Seakan menjadi pemandangan bagi siapapun yang makan di warung ini, gemercik air
sungai yang mengalir deras akan senantiasa menemani pembeli saat menunggu atau
menyantap pesanannya. Sepertiku saat ini. Sayangnya ketenangan tersebut hanya bisa
kunikmati sesaat. Sebab hampir bersamaan dengan pesananku yang datang, sorak sorai tim
SAR yang menyisir sungai sangat nyaring terdengar.

“Ayo semangat! Jangan sampai ada sedikit pun bagian sungai yang tidak terselusuri”
ucap seorang pria bertubuh gempal dari atas perahu karet. Kalimat tersebut lantas ditimpali
oleh anggota lainnya dengan suara yang tak kalah lantang, “Semangat!! Allahuakbar!”
Seporsi nasi jagung telah tersedia di hadapanku. Sambal terong, ikan yang telah
dipindang, tahu tempe lengkap dengan kerupuknya tersusun menyebar di atas kebulan asap
dari nasi yang berwarna jingga itu. Tanganku menengadah untuk melantunkan do'a, namun
anehnya tangan ayah menepukku, ia seakan melarangku untuk membaca do'a sebelum
makan. “Hentikan!” matanya menyorot tajam ke arahku, alisnya terangkat, ini bukan seperti
kebiasaan ayah yang sesungguhnya. Melihat kejadian itu, aku tidak terlalu
mempermasalahkannya, kurasa ayah hanya sedang bergurau canda, dan aku tetap merapalkan
do'a di dalam hati tanpa mengangkat kedua tangan.

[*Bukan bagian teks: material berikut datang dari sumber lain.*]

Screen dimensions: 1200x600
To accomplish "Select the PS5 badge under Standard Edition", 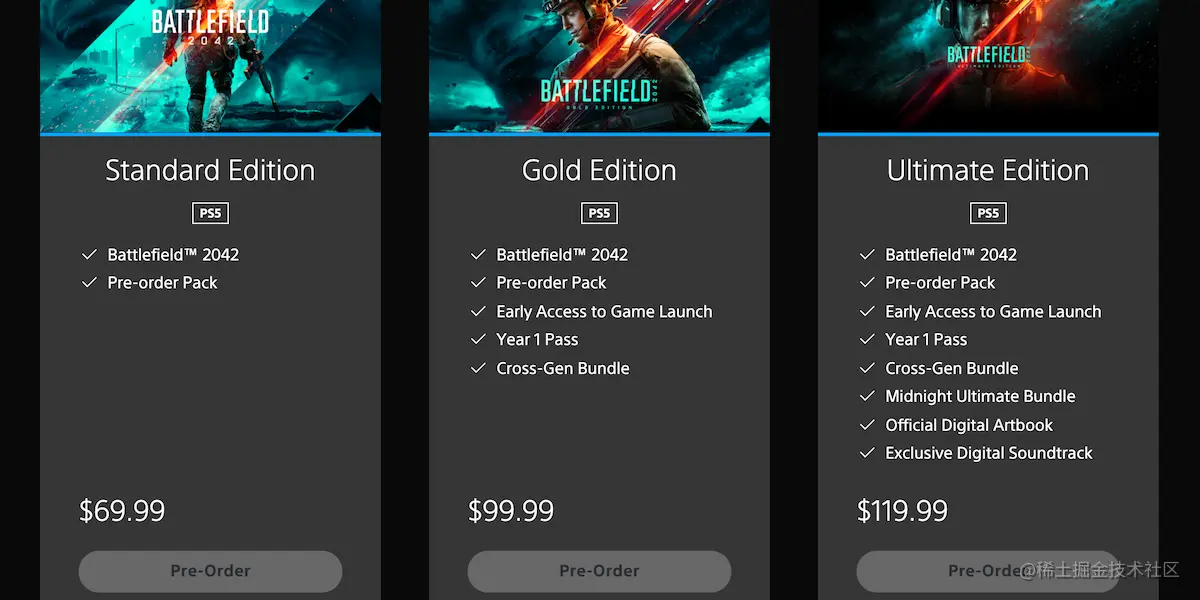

Kami berdua makan dengan lahapnya. Aku yang tipikal orang yang tidak suka pedas,
berulang kali meneguk air putih dari teko besar. Sialnya, tanganku tanpa sengaja menyenggol
segelas air bekas minumku. “Astaghfirullah” kalimat istighfar reflek terujar dari mulutku dan
Ayah kembali melotot ke arahku.

“Hati-hati” nadanya tinggi

Aku melanjutkan makan, sedang Ayah berdiri untuk beranjak keluar. Dari luar
jendela, pasukan berseragam jingga seirama masih terlihat sibuk mengaduk-aduk muara
sungai. “Allahu Akbar Allahu Akbar” Telingaku menangkap sebuah suara adzan. Sangat
merdu namun samar-samar alunannya. Sedikit membuatku kaget, sebuah tangan menarikku
dengan sigap. “Ikutlah denganku !”.

“Kau siapa?” jantungku tidak henti-hentinya berdegup cepat tatkala kutahu bahwa
tangan yang menarikku dan menggenggamku kini bukan tangan Ayah.

“Ayah kau dimana Ayah?” berulang kali kuserukan nama itu. Anehnya Ayah yang
sebelumnya duduk di sampingku tiba-tiba menghilang entah kemana. “Kau siapa? Lepaskan
tanganku!”

“Kau jangan takut, aku tidak akan menecelakaimu. Ikutlah bersamaku! Niscaya
dirimu akan mendapatkan kebahagiaan”.